Le Stade Brestoa n’est plus en rade ! 19 ans que le peuple de Francis Le Blé attendait cela. En effet, la Tribune Foucault, Pen Huel, le Kop ou encore le Pénalty Bar ont connu la délivrance la semaine dernière. Oui, Brest revient en D1, comme on disait à l’époque. Sir Alex et Coco Martins à la baguette en coulisses, Nolan Roux, Grougi et Elana à la manœuvre sur le terrain: la pointe de la Bretagne réapparait sur la carte du foot. Les Ti Zefs de Brest même font de nouveau partie de l’élite et Miossec va  sans aucun doute nous refaire une chanson.

(Le Stade Brestois version 86/87)

Fidèle du Stade, cette montée est l’aboutissement d’un espoir qui s’est longuement fait attendre. Soudain nostalgique, des souvenirs me reviennent en tête: le slogan « la D2 en 2002″ ; les matchs de CFA contre Plabennec; Lérand sur son aile; Cado dans les buts; un match de folie où Guyon avait fait expulser 4 joueurs de l’équipe adverse et où l’arbitre avait arrêté le match; des rencontres amicales d’avant-saison pleines de nouvelles têtes à Landivisiau, Bénodet ou Cléder; un penalty salvateur de Garin au Sept Deniers à Toulouse, un record d’affluence en National contre Reims, une volée victorieuse de David à l’ultime seconde, un gars du Nord à la gueule cassée (non ce n’est pas Jacky Le Gall) qui dès son premier contrôle nous avait conquis, Sahnoun, Marc-Antoine Fortuné, Malm, le président Jestin… Sans oublier les relances de Sergent, Lazar Popovic ou le sosie de Benigni ramasseur de balle et douxième homme !

Arrêtez moi ! Voilà, je fais mon supporter du stade brestois. Je vous sers la nostalgie à la sauce armoricaine.

(Si c’est pas du logo cela…)

En effet, si vous croisez un supporter du Brest 29, il écoute plus Nostalgie qu’Europe, si vous voyez ce que je veux dire. Pour preuve, ayant été souvent exilé, j’ai régulièrement retrouvé des membres de la diaspora brestoise au détour de quelques comptoirs. A chaque fois, autour de quelques verres, voici la discussion que vous aviez :

- Et on avait une sacré équipe quand on était en D1 ? Il y avait qui déjà ? (question entendue, juste pour servir de madeleine)

- Eh ben, on avait Julio César, le libéro de l’équipe du Brésil et Brown qui avait été champion du Monde avec Maradona en 86. Il avait même marqué en finale contre les allemands je crois.

- Et, le père de l’attaquant du Real, Higuain. Tu te souviens aussi de l’arrivée de Cabanas ? Yvinec l’avait chipé au cartel de la drogue en Colombie. Quelle histoire ! Mais cela en valait la peine, quel talent il avait lui ! Tapia, lui, c’était moins cela.

(Le papa de Gonzalo)

- Je me souviens aussi des virées de Pardo avec Joël Henry en ville, quel fêtard celui là ! Ils ne devaient pas être frais avant tous les matchs voire même pendant…

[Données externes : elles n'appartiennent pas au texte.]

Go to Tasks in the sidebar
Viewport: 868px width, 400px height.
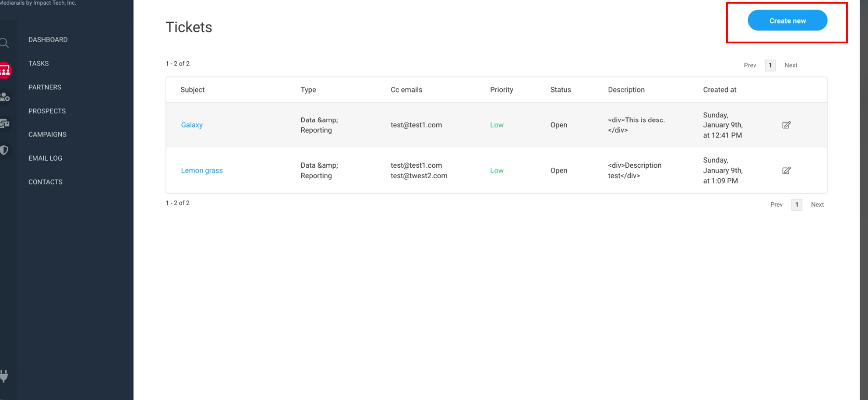coord(38,63)
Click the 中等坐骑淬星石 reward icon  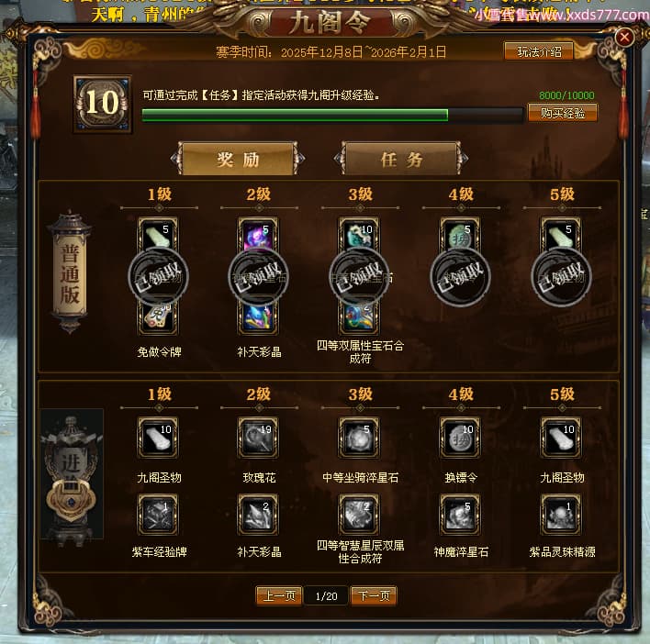(x=359, y=438)
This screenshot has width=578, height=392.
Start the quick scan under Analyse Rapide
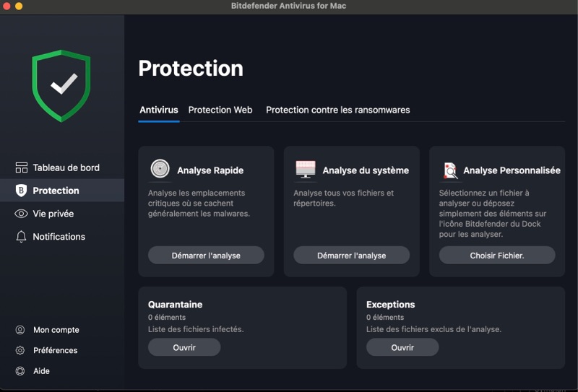206,256

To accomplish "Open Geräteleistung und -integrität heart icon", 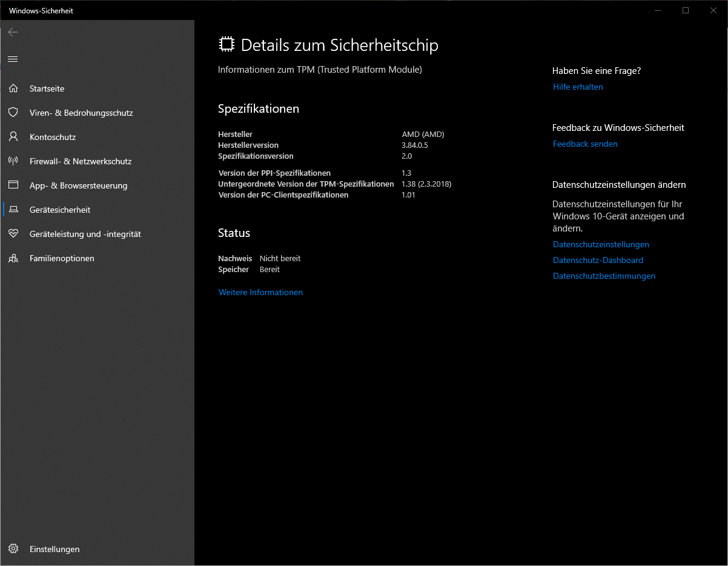I will tap(13, 234).
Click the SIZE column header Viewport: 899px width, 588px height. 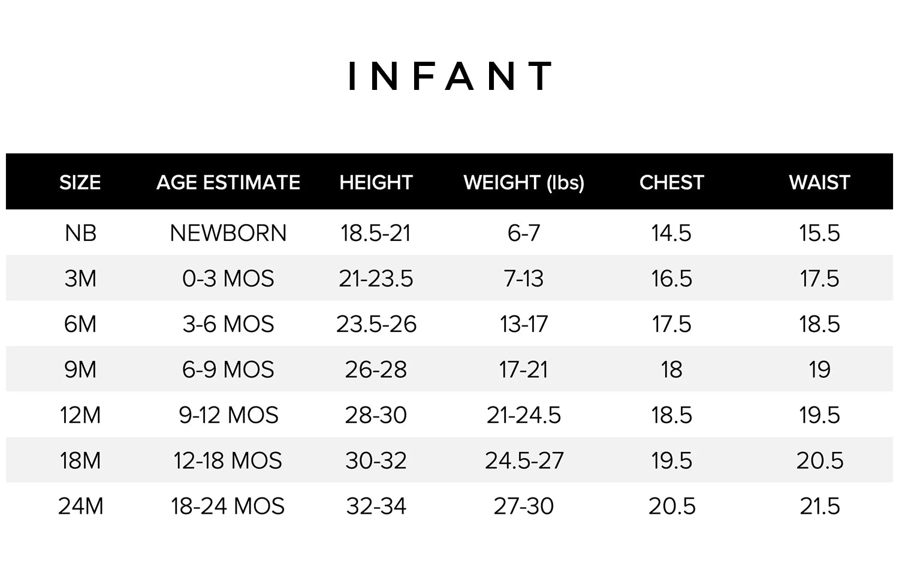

- Puis, faut dire que toute la grande équipe du PSG est passée par Brest. Les Le Guen, Guérin, Cloarec, Lama, Ginola, Colleter….et j’en oublie surement ! Qui sait ce qui ce serait passé s’ils étaient restés…(Soupirs) De toute façon, le PSG, ils ont toujours aimé les brestois avec Yvon Le Roux ou Loulou Floch…

- Et comment il s’appelait le goal argentin qui arrêtait tous les pénalty ?

- Goycochea !  Pour celui là c’est Charly Chaker qui avait fait le chèque… Il n’est pas resté très longtemps.

- Enfin, on a avait aussi Momo comme capitaine. Maurice Bouquet, quel joueur ! Sans compter Bernard Ferrer, Barrabé, Bosser, Buscher… Il y en avait du beau monde ! Plus d’une équipe se sont cassées les dents à Francis Le Blé.

- et Claude Makélélé et Guivarch qui ont aussi été formés à Brest…

Bon, je vous épargne la suite de la discussion car les souvenirs se font en général de plus en plus brumeux au fil de la soirée. Et  ce n’est pas dû au crachin. En effet, un brestois est rarement capitaine de soirée. Je  vous épargne aussi les discussions d’un troisième type avec un exilé plus ancien car là, on en reprend pour des heures avec les Vabec, Kéru, les derby contre l’ASB voire même avec Alex Thépot…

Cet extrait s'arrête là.